High Court Of Judicature at Allahabad|15 April, 1929

JUDGMENT / ORDER

JUDGMENT
1. This is a defendants appeal arising out of a suit brought by three sons of Lallan Lal who along with two of his nephews executed a sale-deed on 9th February 1917, for Rs. 12,500 purporting to transfer two annas share in village Parsauni in the district of Gorakhpur along with a mango tree and one dhur of land in the city of Gorakhpur. This document was presented for registration on 17th February 1917, at the office of the Sub-Registrar of Gorakhpur and inasmuch as on the face of it the deed covered property situated within his jurisdiction he registered it. The plaintiffs claimed that the transfer was without legal necessity and being of ancestral joint family property was not binding on the family. They further alleged that the sale of the mango tree and one dhur of land was wholly fictitious and was never intended to be operative and accordingly the Sub-Registrar of Gorakhpur had no jurisdiction to register the document and the document does not effect a valid transfer. The claim was contested by the defendants. The Court below has found that the property sought to be transferred is joint ancestral property but the sale consideration was all for legal necessity. He has, however, held that the inclusion of the mango tree and the one dhur of land in the sale-deed was entirely fictitious and was merely a device to enable the executants to present the document for registration at Gorakhpur and that it was never the intention of the parties that the interest in that property should pass. As a matter of fact he has gone further and held that the alleged tree probably does not exist at all. The learned Judge has decreed the suit for possession without calling upon the plaintiffs to pay any amount to the defendants. The defendants have appealed and challenge the findings of the learned Subordinate Judge.

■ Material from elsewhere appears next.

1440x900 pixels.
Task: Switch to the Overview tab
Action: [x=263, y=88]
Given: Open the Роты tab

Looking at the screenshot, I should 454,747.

2. So far as the questions of fact go we are in agreement with his view. There can be no doubt that the entire sale consideration was for legal necessity. Rs. 6,000 had been left with the vendee for payment to one Ram Sewak Upadhia on account of an usufructuary mortgage dated 7th June 1910, executed by the grandfather of the plaintiffs. There is no suggestion that this debt was tainted with immorality. It was an antecedent debt and therefore binding on the family. Another sum of Rs. 4,400 which was paid in cash before the Sub-Registrar had really been borrowed for payment to certain prior creditors who were named in the sale-deed. It is not suggested that these creditors were fictitious. The debts being antecedent debts of Lallan Lal are binding on his sons the present plaintiffs. Similarly the remaining sum of Rs. 2,100 had been set off on account of the amount due on two promissory notes dated 1st February 1916, in favour of the vendee. One of these was executed by the father of the plaintiffs and was an antecedent debt. Out of the property sought to be transferred only half belonged to Lallan Lal and his family and to that extent the consideration was undoubtedly good. The learned Judge has further pointed out that the sum of Rs. 6,000 which had been left with the vendee for redemption of the previous usufructuary mortgage was paid in Court and constituted a valid debt.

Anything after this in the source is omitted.